Is Your Relationship Healthy or Harmful?
Every relationship is different, and while we may expect them to be perfect, they never are. Whether you are entering a new relationship or are have been together for years, understanding what makes a healthy relationship versus a harmful one is important to keeping you safe. Learn more from domestic violence survivor advocate Kelley Wotherspoon.
Relationships can be challenging and tricky at times. They create a bonding or growing connection between two individuals who each have their own unique strengths and weaknesses. Despite how we might perceive other people’s relationships, not one is perfect. But there are some very clear characteristics that can help us distinguish between a healthy relationship and a harmful relationship.
If this is an emergency, contact the National Domestic Violence Hotline at 800-799-SAFE (7233).
Qualities of a Healthy Relationship
- Your partner has a healthy understanding of conflict resolution and balance of blame. This means there is no constant, one-sided finger-pointing, and conflict is resolved without fear of personal safety.
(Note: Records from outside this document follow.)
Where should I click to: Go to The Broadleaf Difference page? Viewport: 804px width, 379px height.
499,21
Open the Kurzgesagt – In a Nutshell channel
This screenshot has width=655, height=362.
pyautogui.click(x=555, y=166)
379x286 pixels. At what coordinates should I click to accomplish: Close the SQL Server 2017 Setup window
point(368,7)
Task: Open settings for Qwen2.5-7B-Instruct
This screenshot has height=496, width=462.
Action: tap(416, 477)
- There is a less turbulent and more peaceful flow to your interactions. You experience very few instances of ‘mountaintop’ highs and ‘deep valley’ lows.
- You can speak freely about your relationship when talking to your friends and family. You don’t feel embarrassed about how others may react to the way your partner is treating you.
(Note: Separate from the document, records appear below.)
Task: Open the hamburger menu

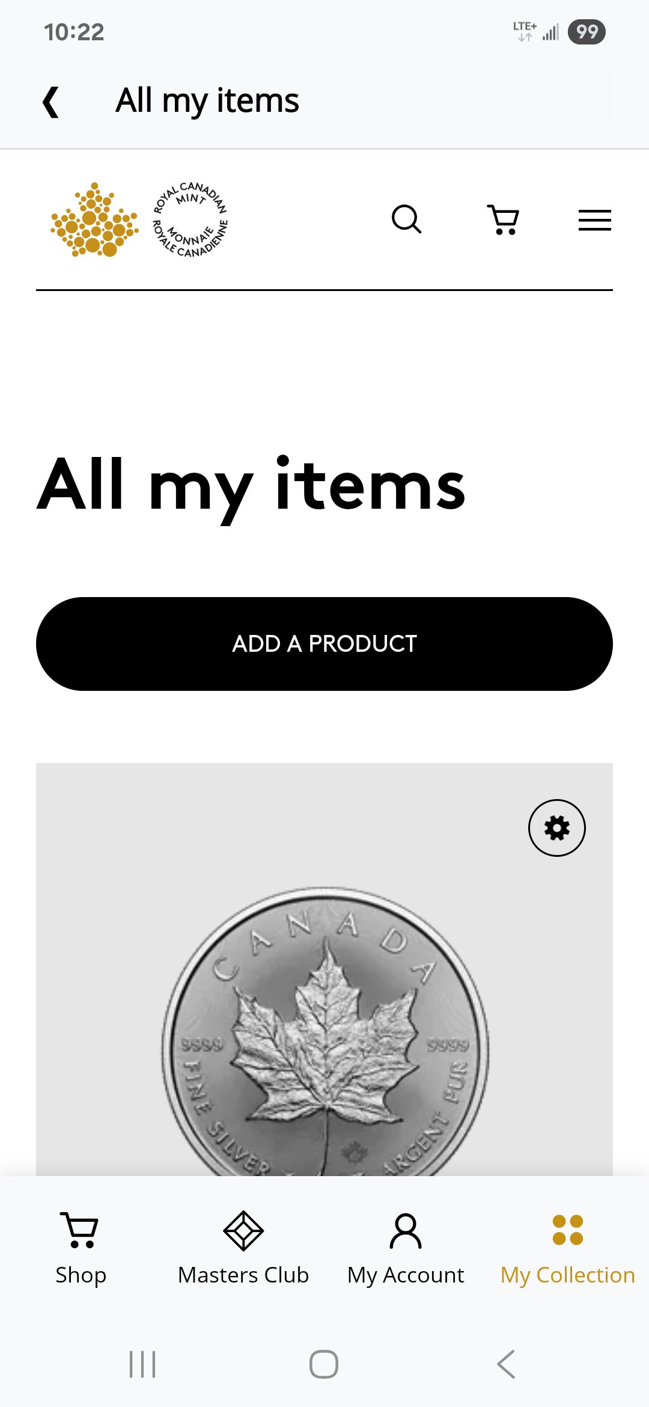Action: (594, 220)
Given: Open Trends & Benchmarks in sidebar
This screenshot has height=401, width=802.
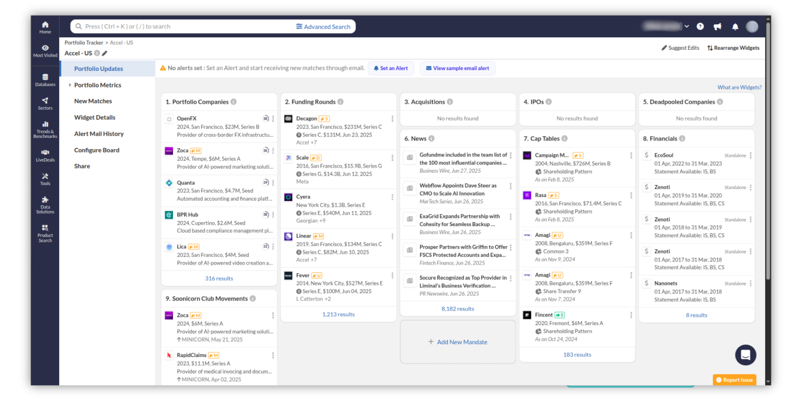Looking at the screenshot, I should coord(45,129).
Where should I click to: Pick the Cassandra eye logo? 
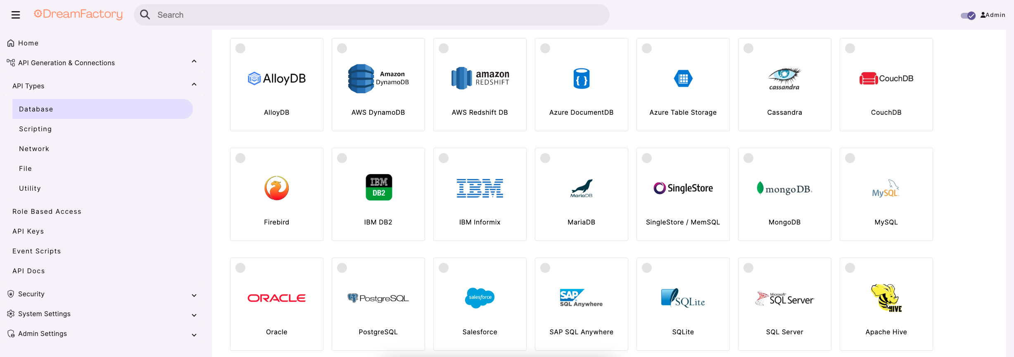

- Your partner embraces your positive characteristics and encourages you to stay true to yourself.
- Your partner demonstrates healthy concern for you without a constant need to know your every move.
- Your partner supports your independence while encouraging a healthy level of mutual dependence on each other. You feel free to rely on your partner for some things without feeling pressured to rely on them for the majority of your needs.
- Your partner does not show verbal or physical aggression toward you. They do not harm you physically, mentally, emotionally, spiritually, or financially. Instead, they support and encourage positive growth in these areas.
Qualities of a Harmful Relationship
- Your partner insists that you are the consistent problem in your relationship.
- There is a cycle of controlling and/or aggressive behavior followed by a period of apology (frequently saying ‘I’m sorry,’ giving you gifts to make up for the negative behavior, promising to never act like that again).
- You find yourself constantly hiding or justifying your partner’s behaviors. You avoid giving too many details because you don’t feel others will understand or that you will be judged.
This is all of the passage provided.